D’autre part, certains auteurs démontrent que le « mismatch » ne concerne pas uniquement la relation entre les politiques européennes et les politiques nationales, et qu’il peut également, et surtout, exister dans la superposition des structures institutionnelles européennes et nationales. Christopher Knill et Andrea Lenschow[11] étudient ainsi la façon dont les administrations nationales parviennent à s’adapter ou non aux législations européennes notamment dans le cas de directives sur l’environnement. En comparant l’Angleterre et l’Allemagne, ils mettent en évidence le fait que l’Angleterre a mieux adapté ses structures administratives aux lois européennes car l’Angleterre a une tradition réformatrice bien plus grande que l’Allemagne, qui, elle, est freinée par le conservatisme de son appareil administratif.
Lisa Conant[12] examine également le degré d’adaptabilité entre l’UE et les institutions nationales. Selon elle, la différence qui existe entre la tradition juridique des pays et la structure juridique de l’UE est la source première des « adaptational pressures ». Elle part du principe que les intérêts sociétaux sont mieux défendus dans une structure politique qui disperse le pouvoir. A l’échelle européenne on assiste à une grande dispersion du pouvoir[13], donc les groupes d’influence y ont la possibilité d’être très présents ce qui leur permet de participer au système judiciaire européen. La France, avec son pouvoir politique fortement centralisé, contraste énormément avec la grande répartition du pouvoir européen. Cette différence structurelle crée un environnement peu favorable à la formation de groupes d’intérêts actifs, ce qui induit la faible participation française au droit communautaire. L’Allemagne, par contre, est beaucoup plus proche structurellement parlant de l’UE, le pouvoir politique étant divisé entre institutions centrales et institutions des Lander selon les principes du fédéralisme en vigueur. Les cours allemandes participent le plus activement dans dialogue judiciaire européen. Le grand nombre de recours à l’art. 177 devant la CJCE par la Cour de Justice allemande et le petit nombre de recours français attestent de cette différence d’adaptabilité et donc de participation.
Dans chacun de ces cas, l’européanisation par la mise en place d’institutions destinées à se superposer aux institutions nationales existantes souligne le fait que dans de nombreux pays, il y a un énorme « misfit » (inadaptation) qui pour être comblé nécessite une grande intervention.
Europeanization => Structural misfit => adaptational pressures on Domestic Structures |
Le tableau n°1 résume les « fits » et « misfits » expérimentés par les pays qui font l’objet des différentes études de cas.
A l’analyse de ce tableau les auteurs arrivent à la conclusion que l’Union Européenne met en place des politiques et des structures institutionnelles qui ne sont pas isomorphes aux états membres. Ceci remet donc sérieusement en cause la théorie d’intégration appelée « liberal intergovernmentalism » défendue par Andrew Moravscik[14].

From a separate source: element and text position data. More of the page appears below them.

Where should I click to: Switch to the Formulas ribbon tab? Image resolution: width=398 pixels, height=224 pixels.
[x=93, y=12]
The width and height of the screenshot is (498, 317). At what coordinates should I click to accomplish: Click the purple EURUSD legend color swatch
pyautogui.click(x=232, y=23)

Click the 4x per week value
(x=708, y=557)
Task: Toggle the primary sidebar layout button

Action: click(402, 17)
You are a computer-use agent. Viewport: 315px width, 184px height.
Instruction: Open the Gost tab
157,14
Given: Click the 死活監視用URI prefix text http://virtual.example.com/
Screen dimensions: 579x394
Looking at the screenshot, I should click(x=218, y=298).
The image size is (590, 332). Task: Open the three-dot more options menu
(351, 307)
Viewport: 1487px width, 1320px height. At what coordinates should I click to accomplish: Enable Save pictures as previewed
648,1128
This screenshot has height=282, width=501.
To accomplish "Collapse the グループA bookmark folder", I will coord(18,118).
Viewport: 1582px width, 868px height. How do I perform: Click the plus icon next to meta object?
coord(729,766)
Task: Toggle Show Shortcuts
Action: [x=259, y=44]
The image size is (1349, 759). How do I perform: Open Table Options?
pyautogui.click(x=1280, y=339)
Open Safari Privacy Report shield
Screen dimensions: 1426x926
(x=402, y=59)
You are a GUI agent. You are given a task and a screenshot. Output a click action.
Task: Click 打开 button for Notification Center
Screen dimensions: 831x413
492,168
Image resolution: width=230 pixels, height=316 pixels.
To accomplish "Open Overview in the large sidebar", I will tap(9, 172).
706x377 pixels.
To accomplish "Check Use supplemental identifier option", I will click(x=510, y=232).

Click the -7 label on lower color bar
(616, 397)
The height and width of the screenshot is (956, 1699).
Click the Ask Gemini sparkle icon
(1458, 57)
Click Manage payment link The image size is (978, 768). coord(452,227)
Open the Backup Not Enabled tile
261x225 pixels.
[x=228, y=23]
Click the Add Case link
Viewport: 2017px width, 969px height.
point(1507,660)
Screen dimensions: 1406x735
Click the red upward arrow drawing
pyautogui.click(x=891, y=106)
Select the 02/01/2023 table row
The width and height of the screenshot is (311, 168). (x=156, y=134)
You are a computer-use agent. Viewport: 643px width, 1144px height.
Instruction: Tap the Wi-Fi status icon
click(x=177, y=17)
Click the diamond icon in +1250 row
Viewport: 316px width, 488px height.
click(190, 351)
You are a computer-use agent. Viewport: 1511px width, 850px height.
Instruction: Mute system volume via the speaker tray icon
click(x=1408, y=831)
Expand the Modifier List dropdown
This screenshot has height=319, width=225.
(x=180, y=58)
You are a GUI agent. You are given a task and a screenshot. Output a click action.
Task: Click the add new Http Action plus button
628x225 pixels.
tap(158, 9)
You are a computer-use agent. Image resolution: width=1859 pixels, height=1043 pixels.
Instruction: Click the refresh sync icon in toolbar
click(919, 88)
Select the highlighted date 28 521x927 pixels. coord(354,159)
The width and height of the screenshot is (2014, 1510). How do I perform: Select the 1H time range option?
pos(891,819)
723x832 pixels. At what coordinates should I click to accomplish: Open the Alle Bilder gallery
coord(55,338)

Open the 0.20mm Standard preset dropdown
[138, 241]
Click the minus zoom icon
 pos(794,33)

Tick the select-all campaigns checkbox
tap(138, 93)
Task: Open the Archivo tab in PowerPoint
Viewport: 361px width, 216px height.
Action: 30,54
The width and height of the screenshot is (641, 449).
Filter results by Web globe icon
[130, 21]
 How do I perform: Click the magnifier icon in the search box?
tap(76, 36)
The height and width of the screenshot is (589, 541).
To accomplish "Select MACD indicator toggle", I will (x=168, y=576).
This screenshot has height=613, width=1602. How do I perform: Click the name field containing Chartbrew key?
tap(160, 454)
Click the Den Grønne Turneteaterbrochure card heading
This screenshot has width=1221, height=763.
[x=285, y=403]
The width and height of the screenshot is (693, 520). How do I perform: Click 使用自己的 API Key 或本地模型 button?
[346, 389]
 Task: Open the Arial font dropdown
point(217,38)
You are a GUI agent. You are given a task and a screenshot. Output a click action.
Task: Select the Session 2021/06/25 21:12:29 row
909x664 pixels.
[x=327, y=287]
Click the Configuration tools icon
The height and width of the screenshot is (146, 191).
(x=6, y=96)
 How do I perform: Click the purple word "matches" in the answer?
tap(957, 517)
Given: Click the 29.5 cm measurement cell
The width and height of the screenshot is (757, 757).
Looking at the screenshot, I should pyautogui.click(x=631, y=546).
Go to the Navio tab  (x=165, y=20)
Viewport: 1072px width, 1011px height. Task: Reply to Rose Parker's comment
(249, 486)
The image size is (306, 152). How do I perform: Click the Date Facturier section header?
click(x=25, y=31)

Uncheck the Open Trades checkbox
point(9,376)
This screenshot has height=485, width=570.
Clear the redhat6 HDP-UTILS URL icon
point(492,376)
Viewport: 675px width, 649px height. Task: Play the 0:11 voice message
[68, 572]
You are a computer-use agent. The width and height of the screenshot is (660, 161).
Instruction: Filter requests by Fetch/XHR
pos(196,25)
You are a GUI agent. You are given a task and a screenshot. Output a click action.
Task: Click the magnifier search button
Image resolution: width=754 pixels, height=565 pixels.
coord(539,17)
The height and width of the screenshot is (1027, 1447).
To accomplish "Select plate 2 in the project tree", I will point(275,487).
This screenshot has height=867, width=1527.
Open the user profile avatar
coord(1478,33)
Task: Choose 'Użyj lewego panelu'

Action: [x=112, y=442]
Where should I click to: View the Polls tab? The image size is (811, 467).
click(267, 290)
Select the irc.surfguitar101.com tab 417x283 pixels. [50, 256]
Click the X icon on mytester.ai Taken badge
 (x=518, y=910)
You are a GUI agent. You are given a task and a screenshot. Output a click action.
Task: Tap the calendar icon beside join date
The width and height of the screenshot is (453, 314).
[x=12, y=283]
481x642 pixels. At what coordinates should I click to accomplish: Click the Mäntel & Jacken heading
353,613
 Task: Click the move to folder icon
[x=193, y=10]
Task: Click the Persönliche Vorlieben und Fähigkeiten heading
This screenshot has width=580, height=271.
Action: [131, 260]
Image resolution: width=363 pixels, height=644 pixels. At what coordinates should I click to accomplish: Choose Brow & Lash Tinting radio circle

Une fois ces « fits » et « : l’analyse des impacts de ce processus sur les structures nationales. Cette analyse est misfits » identifiés, les auteurs en viennent à la troisième étape de la dynamique engendrée par le processus d’européanisation d’autant plus intéressante qu’elle souligne le rôle des « mediating factors » dans l’activation de micro-dynamiques internes à chaque pays.
III. Les résultats de l’adaptation et le rôle des « mediating factors »
Les impacts du processus d’européanisation sur les structures et politiques des états membres sont extrêmement variés, comme le soulignent les études de cas. Il est impossible d’en venir à une conclusion unique. L’européanisation en imposant de nouvelles institutions et directives engendrent des pressions que les auteurs appellent « adaptational pressures » qui sont alimentées, défendues, promues par ce qu’ils appellent des « mediating factors » qui sont eux-mêmes engendrés et motivés par le processus d’européanisation. Ces facteurs sont de différents types et cautionnent ou luttent contre le processus. Ils ne sont pas toujours victorieux dans leur entreprise d’adaptation ou de blocage.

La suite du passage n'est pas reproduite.